Me: “No, but I can run a back order from the warehouse.”

Woman: “No, I need you to send someone out there to pick two up for me and come back and bring them to me.”

Me: “We… don’t do that.”

Woman: “Well, I don’t see why you don’t have those in stock. I wanted to buy one and you should have saved it for me.”

Me: “We can’t have saved it for you if you didn’t order it for pick up. Someone else saw it and they bought the last available ones.”

Woman: “But I didn’t buy it.”

Me: “Okay, but somebody else did last night.”

Woman: “But it wasn’t me.”

Me: “That’s correct; it wasn’t you. Now, I can back order them, I can ship them to your house, or I can give you other options, but those are the only things I can do for you today.”

Woman: “I need them. You didn’t tell the person who bought them last night that I needed them for tomorrow.”

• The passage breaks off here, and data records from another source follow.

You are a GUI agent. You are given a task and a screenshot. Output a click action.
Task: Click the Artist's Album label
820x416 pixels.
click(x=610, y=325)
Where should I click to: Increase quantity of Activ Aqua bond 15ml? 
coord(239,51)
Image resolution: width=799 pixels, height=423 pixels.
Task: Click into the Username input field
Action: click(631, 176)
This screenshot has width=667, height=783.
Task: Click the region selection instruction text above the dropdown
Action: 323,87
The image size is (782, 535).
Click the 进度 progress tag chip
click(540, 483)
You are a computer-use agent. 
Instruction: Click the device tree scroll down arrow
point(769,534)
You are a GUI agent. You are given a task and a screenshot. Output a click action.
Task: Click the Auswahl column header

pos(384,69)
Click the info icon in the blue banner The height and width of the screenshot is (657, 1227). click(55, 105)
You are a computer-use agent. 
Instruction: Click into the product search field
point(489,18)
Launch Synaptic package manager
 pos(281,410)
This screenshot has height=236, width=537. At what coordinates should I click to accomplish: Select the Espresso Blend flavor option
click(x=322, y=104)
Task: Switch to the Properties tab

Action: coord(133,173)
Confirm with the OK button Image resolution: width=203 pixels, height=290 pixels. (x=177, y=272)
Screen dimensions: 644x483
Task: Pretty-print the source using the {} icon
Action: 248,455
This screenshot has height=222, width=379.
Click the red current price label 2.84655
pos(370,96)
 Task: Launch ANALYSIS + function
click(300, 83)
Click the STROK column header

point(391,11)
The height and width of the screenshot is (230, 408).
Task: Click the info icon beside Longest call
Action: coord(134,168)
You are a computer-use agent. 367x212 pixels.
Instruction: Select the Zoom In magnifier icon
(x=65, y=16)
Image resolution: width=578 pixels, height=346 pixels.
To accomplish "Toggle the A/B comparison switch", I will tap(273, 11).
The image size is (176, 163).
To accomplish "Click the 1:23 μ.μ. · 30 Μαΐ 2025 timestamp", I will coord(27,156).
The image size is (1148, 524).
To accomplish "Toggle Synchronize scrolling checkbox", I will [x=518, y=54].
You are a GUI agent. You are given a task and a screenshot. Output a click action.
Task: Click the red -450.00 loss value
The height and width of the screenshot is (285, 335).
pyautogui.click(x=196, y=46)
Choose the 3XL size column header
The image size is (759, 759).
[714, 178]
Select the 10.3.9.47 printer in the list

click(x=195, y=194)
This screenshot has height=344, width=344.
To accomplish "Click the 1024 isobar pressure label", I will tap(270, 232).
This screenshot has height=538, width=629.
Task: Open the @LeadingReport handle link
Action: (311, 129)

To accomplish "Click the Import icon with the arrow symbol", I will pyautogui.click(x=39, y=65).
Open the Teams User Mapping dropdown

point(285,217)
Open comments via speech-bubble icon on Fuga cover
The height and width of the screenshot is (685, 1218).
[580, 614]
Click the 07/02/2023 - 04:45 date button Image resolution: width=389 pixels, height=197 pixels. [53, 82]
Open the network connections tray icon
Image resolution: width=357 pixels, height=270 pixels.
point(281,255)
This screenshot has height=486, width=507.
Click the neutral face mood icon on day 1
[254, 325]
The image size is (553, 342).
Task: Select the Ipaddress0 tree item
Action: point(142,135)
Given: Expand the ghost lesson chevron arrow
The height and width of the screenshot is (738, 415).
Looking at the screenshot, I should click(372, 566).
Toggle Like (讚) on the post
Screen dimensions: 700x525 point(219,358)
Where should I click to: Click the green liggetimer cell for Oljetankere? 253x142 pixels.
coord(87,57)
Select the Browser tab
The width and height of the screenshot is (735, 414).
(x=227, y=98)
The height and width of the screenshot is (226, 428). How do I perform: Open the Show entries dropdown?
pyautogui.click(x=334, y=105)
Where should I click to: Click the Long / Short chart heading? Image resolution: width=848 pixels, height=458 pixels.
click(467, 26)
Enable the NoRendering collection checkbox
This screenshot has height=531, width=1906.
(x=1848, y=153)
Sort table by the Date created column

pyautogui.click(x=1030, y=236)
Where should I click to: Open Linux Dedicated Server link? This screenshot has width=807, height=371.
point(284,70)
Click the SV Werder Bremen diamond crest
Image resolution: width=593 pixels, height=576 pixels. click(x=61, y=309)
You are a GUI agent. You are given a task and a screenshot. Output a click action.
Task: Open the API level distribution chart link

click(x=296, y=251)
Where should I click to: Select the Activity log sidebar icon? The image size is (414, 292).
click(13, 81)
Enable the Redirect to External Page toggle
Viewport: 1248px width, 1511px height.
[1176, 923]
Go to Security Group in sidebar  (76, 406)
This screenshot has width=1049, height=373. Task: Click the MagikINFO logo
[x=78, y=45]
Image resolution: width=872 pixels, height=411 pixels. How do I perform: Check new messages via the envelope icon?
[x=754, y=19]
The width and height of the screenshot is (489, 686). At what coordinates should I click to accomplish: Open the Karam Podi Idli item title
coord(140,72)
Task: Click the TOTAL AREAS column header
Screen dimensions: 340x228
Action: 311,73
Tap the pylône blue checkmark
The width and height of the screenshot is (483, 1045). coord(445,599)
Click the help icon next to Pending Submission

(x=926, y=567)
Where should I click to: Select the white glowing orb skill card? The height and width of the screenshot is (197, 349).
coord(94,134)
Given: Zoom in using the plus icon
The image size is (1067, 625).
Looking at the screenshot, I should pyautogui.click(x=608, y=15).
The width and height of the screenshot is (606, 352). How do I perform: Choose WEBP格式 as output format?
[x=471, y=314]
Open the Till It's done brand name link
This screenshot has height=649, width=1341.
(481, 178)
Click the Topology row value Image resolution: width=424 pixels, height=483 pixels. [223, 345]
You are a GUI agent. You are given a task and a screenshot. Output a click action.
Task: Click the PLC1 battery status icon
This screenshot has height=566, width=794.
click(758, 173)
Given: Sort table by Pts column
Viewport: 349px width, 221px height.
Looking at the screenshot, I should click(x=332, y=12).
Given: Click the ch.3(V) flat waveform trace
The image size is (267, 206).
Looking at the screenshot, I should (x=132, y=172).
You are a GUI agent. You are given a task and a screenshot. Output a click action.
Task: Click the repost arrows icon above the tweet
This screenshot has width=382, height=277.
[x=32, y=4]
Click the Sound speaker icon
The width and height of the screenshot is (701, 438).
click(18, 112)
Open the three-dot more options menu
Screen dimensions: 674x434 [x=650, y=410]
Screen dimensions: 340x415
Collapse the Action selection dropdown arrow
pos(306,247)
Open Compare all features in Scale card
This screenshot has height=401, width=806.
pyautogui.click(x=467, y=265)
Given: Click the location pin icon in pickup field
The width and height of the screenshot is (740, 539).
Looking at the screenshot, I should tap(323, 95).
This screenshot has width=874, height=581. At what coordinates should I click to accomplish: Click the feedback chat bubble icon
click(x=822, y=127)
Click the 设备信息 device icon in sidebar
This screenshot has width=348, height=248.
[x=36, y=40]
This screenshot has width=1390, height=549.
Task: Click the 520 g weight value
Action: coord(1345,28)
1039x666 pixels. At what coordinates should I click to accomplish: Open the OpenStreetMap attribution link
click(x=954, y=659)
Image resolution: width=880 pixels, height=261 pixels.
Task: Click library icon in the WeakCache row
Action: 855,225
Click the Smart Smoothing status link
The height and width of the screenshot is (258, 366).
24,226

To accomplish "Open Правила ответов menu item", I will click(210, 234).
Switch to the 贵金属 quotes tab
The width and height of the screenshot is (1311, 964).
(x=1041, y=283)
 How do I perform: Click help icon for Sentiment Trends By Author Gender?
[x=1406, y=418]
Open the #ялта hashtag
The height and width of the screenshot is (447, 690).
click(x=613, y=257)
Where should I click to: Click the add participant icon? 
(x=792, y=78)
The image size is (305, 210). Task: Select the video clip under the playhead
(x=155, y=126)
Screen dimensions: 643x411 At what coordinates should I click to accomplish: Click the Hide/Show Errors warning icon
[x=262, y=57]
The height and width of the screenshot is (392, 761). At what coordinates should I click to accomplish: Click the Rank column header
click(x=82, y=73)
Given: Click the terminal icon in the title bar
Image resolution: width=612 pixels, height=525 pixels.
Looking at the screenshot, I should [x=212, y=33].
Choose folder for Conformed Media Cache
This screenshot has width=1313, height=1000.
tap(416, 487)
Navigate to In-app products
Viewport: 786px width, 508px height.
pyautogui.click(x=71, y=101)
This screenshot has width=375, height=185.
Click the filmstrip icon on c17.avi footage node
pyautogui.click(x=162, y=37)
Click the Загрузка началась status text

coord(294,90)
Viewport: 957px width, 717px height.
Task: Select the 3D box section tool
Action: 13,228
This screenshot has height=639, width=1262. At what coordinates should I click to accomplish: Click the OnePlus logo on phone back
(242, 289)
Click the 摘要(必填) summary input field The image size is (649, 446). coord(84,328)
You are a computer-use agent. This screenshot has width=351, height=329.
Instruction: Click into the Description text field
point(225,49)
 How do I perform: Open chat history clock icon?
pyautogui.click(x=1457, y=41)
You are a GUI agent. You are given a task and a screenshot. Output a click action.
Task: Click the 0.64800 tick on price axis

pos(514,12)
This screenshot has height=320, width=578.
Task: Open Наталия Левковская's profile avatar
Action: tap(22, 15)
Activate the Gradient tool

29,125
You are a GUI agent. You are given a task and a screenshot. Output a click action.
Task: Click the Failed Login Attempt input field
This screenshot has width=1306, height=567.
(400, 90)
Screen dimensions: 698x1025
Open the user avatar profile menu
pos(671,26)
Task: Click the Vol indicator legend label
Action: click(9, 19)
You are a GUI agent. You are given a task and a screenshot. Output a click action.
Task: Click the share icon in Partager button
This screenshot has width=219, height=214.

Me: “He saw them, he liked them, and he was here when we had them. If you had purchased them yesterday afternoon, then you would have had the ones you wanted.”

Woman: “But don’t you know who I am?”

Me: “Who you are doesn’t make a difference to me, apart from that you’re a guest like he was. Now, I’m sorry for the inconvenience, but I’ll ask you how I can help you keep your cool.”

(The woman left without ordering the coolers, looking a bit upset about it. Even though we were indoors with soft lighting and good AC, she NEVER took off her Gucci sunglasses.)